1987 novel by Spike Milligan

The Looney: An Irish Fantasy is a comic novel by Spike Milligan. It was first published in 1987 with the paperback edition in 1988. It is his second full-length original novel.

== Plot summary ==
The principal protagonist of the novel is Mick Looney, an Irish construction worker from Kilburn, London, who comes to the conclusion that he is the rightful King of Ireland.

The first portion of the novel is set in Kilburn as Looney's fantasy of royal descent takes hold. He purchases a second hand chair to be his royal throne while arranging his return to Ireland. There are a number of subplots featuring various eccentric people he has dealings with, the main one concerning two illegal immigrants from India who become Looney's tenants.

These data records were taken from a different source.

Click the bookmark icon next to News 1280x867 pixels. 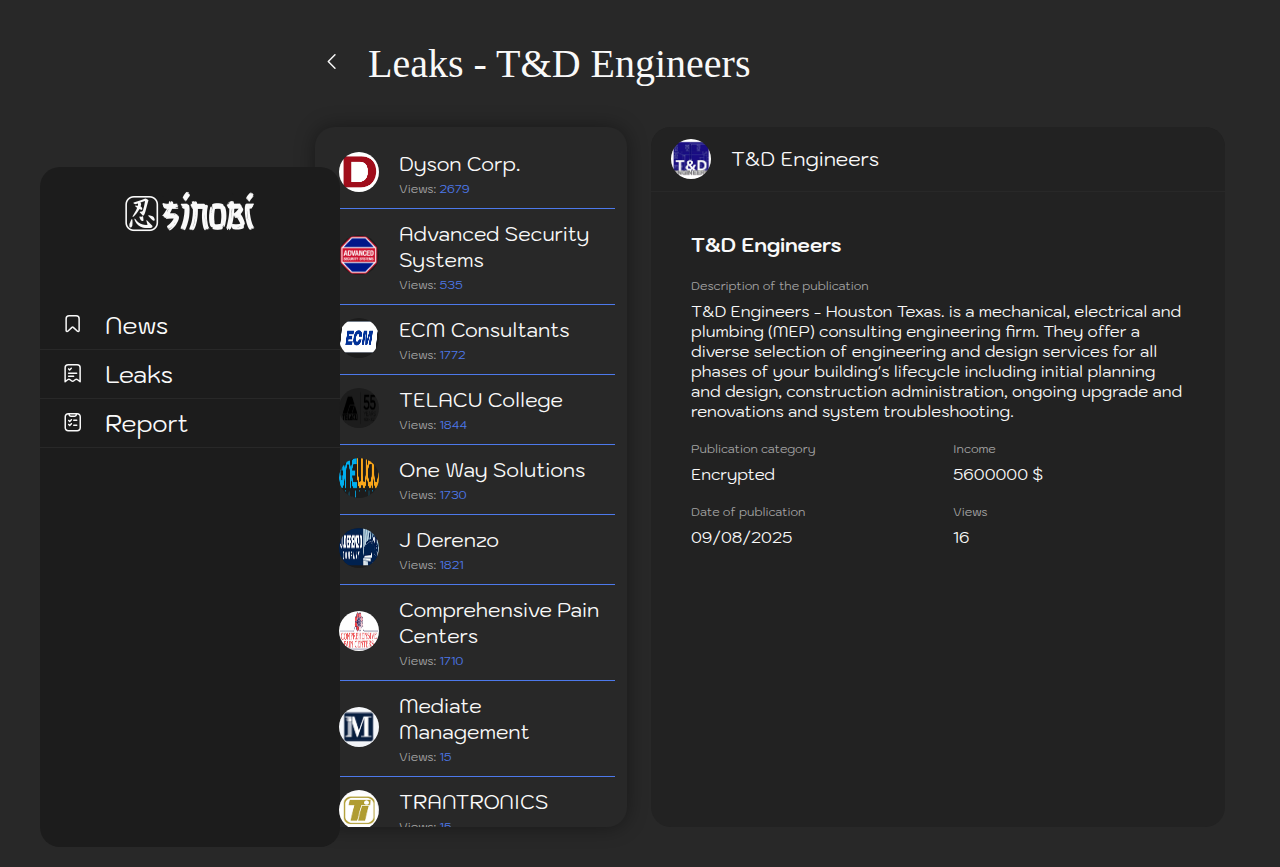pyautogui.click(x=73, y=324)
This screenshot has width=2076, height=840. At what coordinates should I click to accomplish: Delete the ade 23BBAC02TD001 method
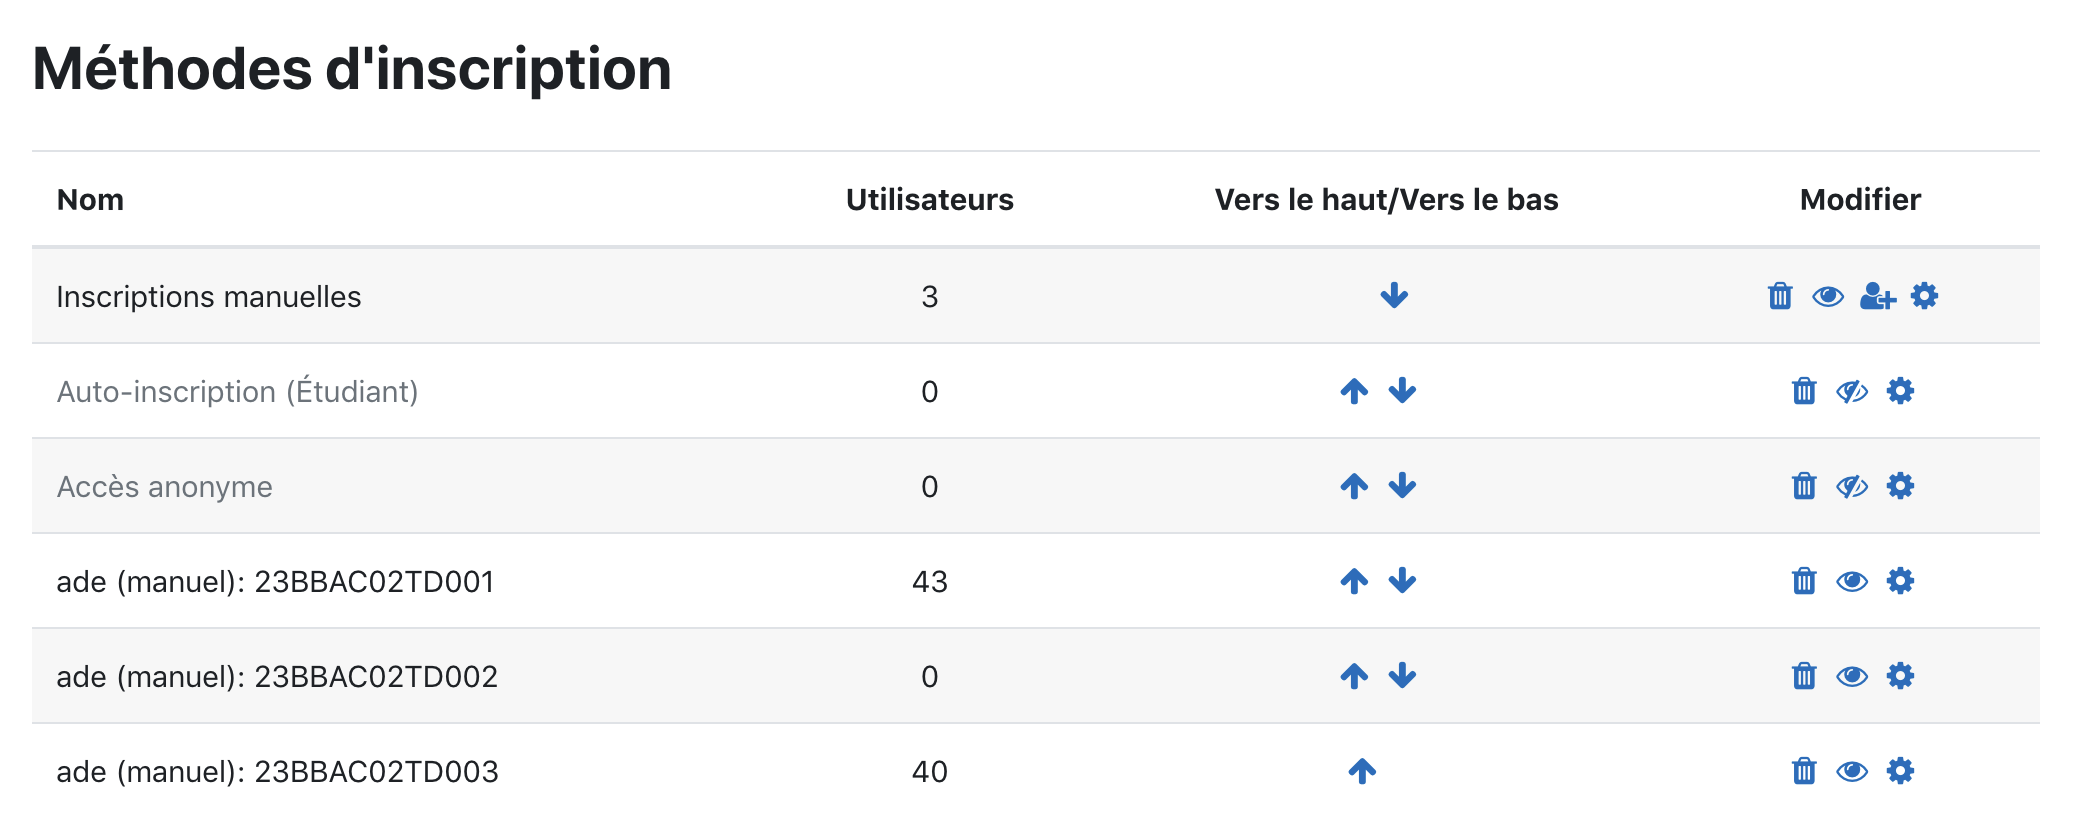point(1804,581)
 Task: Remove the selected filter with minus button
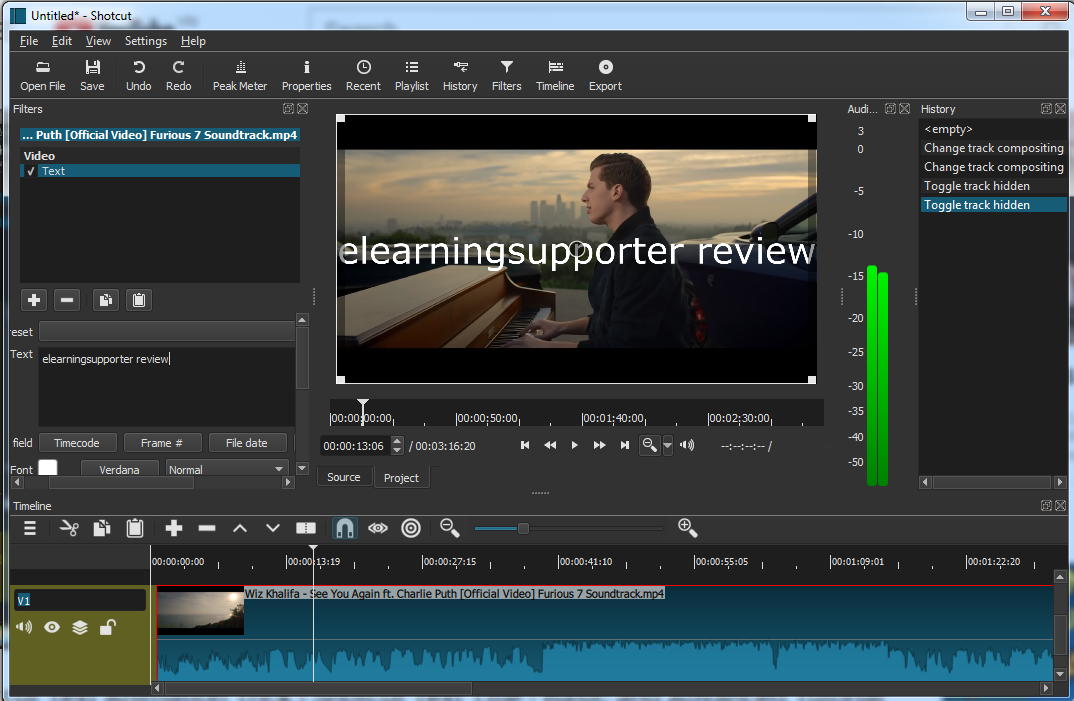(x=67, y=299)
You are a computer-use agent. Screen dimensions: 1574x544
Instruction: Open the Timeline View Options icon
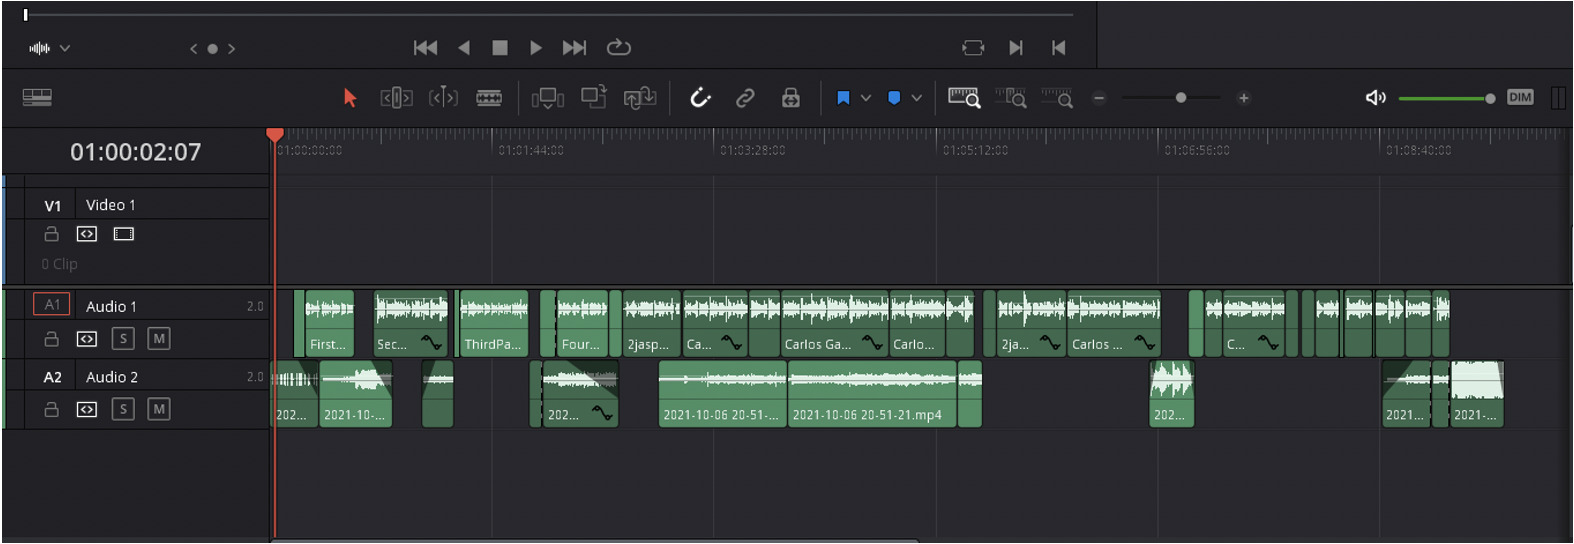coord(37,98)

The second, larger, portion of the novel is set in and around the fictional Irish village of Drool, where Looney goes to research his royal claim. While doing this he takes a job as a handyman at the local castle, from which a valuable racehorse is stolen. After a number of subplots concerning the eccentric residents of Drool and its castle, Looney recovers the racehorse and receives a large cash reward, much of which he accidentally burns and the remainder of which he spends in the pub buying drinks for the villagers. Having reconnected with his Irish roots, but realising that his quest for wealth and status is futile, he returns to Kilburn and sells his "throne".

== Style ==
The book uses politically incorrect language and, as with much of Milligan's writing, makes use of national and racial stereotypes however Milligan dismissed the suggestion that this was itself racist. The most violently racist language and attitudes are ascribed to the most ignorant and unsympathetic characters, such as the neo-Nazi traffic warden.